# Normal mobile phone with decent camera- Any suggestions?



## Onket (Jun 14, 2011)

Nothing fancy, no internet or anything. Just an easy to use phone with a decent enough camera.

Any suggestions?

Sony Ericsson preferred but not essential.

Danke.


----------



## editor (Jun 14, 2011)

What's yer budget fella? Do you want to be able to share the pics (Facebook etc) or just snap them on the phone?


----------



## IC3D (Jun 14, 2011)

I've got a SE Cybershot, it takes nice enough pictures has auto focus, decent flash and takes good night time shots.


----------



## Onket (Jun 14, 2011)

editor said:


> What's yer budget fella? Do you want to be able to share the pics (Facebook etc) or just snap them on the phone?



I guess up to about £100 (going on the basis of my last phone costing £80 3 years ago), maybe a bit more. I don't need to be able to upload to facebook from the phone (which I think you can do these days with internet access from the phone), just plug into the computer and put the pics on there.



IC3D said:


> I've got a SE Cybershot, it takes nice enough pictures has auto focus, decent flash and takes good night time shots.


 
My last one was also a cybershot- it was a K800i but I didn't think you can get them anymore. Is your model still available?


----------



## IC3D (Jun 14, 2011)

Onket said:


> My last one was also a cybershot- it was a K800i but I didn't think you can get them anymore. Is your model still available?

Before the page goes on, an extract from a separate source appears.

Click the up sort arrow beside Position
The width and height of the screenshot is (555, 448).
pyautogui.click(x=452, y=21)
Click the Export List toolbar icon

That's what I've got, Haven't bought a phone for ages pikey me


----------



## Onket (Jun 14, 2011)

Great phone, tbf.


----------



## Badgers (Jun 14, 2011)

What is it for?


----------



## Biddlybee (Jun 14, 2011)

I've had a C902 for the last few years and pretty happy with it


----------



## Badgers (Jun 14, 2011)

http://www.gumtree.com/p/for-sale/s...-very-reliable-phone-look-quick-sale/82056675


----------



## Badgers (Jun 14, 2011)

I thought the C902 was nicer than the W800i 

Would look on eBay or Gumtree or similar for these models.


----------



## editor (Jun 14, 2011)

I don't actually know any of these phones, but these were declared the best camera phones:


> Nokia N8 takes the win with its 12-megapixel camera and Xenon flash
> 
> Looking for your next camera phone? Check out the winner of our Camera Phone award, plus its super worthy contenders in the shortlist.
> *
> ...


----------



## Throbbing Angel (Jun 14, 2011)

Buttons or Touch Screen Onket?

Sony Ericsson Elm is about a ton (+top up-price varies a bit on networkin Carphone Warehouse - 5mp camera - it has wifi but you don't have to use it do you 

The X10 is about a ton now too, that's touch screen though.

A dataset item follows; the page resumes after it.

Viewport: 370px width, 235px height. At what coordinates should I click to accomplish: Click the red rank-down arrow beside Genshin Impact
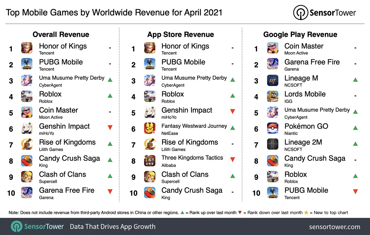pos(110,127)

I think the Elm would be more like a K800i experience-wise iyswim


----------



## Onket (Jun 14, 2011)

Throbbing Angel said:


> Buttons or Touch Screen Onket?
> 
> Sony Ericsson Elm is about a ton (+top up-price varies a bit on networkin Carphone Warehouse - 5mp camera - it has wifi but you don't have to use it do you
> 
> ...


 
My missus got that one recently but the camera isn't as good (user-wise) as the K800i. I don't think it's 'cybershot', maybe that's why.


----------



## Onket (Jun 14, 2011)

editor said:


> I don't actually know any of these phones, but these were declared the best camera phones:


 
Cheers, but it's £400!! 

http://shop.o2.co.uk/mobile_phone/pay_monthly/pay_and_go/Nokia/N8


----------



## Throbbing Angel (Jun 14, 2011)

Onket said:


> My missus got that one recently but the camera isn't as good (user-wise) as the K800i. I don't think it's 'cybershot', maybe that's why.

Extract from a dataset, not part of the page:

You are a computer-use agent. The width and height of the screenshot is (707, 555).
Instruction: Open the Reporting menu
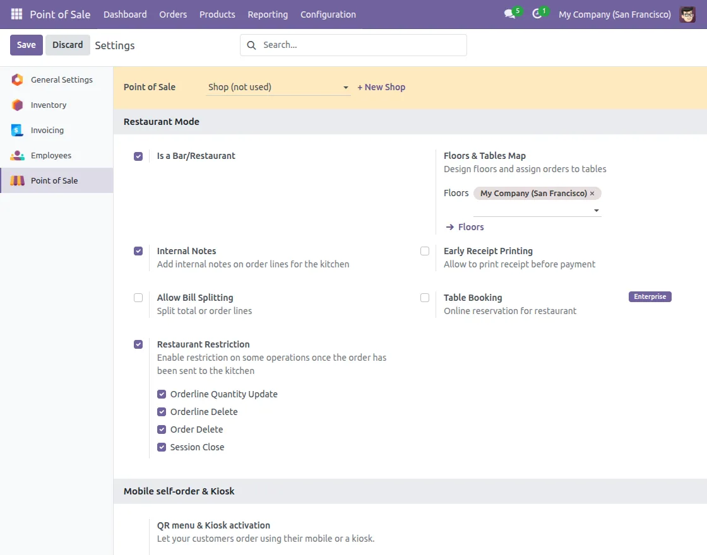click(268, 14)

Ah right - that's a shame innit - I have no idea what cybershot is or means by the way - never had a Sony phone y'see



Onket said:


> Cheers, but it's £400!!
> 
> http://shop.o2.co.uk/mobile_phone/pay_monthly/pay_and_go/Nokia/N8


 
You after PAYG I take it?


----------



## editor (Jun 14, 2011)

Onket said:


> Cheers, but it's £400!!
> 
> http://shop.o2.co.uk/mobile_phone/pay_monthly/pay_and_go/Nokia/N8


You can get them for half that if you shop about, but the Samsung Wave can be bagged new for £130: http://www.prepaymania.co.uk/mobile....html?googad&gclid=CLi1yNGTtqkCFYEc4QodsxsVLQ

Review here: http://www.techradar.com/reviews/phones/mobile-phones/samsung-wave-s8500-680092/review



> f you've ever met a Samsung phone, you'll know that one of its defining characteristics (especially at the higher end) is a tip-top camera: the Samsung Tocco Ultra Edition, the Samsung i8910HD, the Samsung Pixon 12 are all examples of how the Koreans know how to give a phone a decent eye.
> 
> And that trend is continued on the high end Samsung Wave, despite 'only' having a 5MP camera.
> 
> ...


----------



## Onket (Jun 14, 2011)

Cheers everyone. I'm hoping to get a cast off, over in the recycle your stuff forum.....


----------



## Onket (Jun 15, 2011)

Anyone with any other suggestions?


----------



## Biddlybee (Jun 15, 2011)

What were wrong with mine eh?


----------



## Onket (Jun 15, 2011)

You can't buy them anymore.


----------



## stuff_it (Jun 15, 2011)

http://www.carphonewarehouse.com/mobiles/mobile-phones/SONY-ERIC-ELM/PPAY&clearance=false

Wifi and internets, not that you want that sort of thing 

5mp camera, just under £100 on PAYG. They sell it in shops.


----------



## Biddlybee (Jun 15, 2011)

Onket said:


> You can't buy them anymore.


oh


----------



## Onket (Jun 15, 2011)

diddlybiddly said:


> oh


 
Sony Ericsson don't do any of their 'Cybershot' range anymore as far as I know. They were great cameraphones.

stuff_it- That phone has already been mentioned on the thread. My missus has got it and it's shit, basically.


----------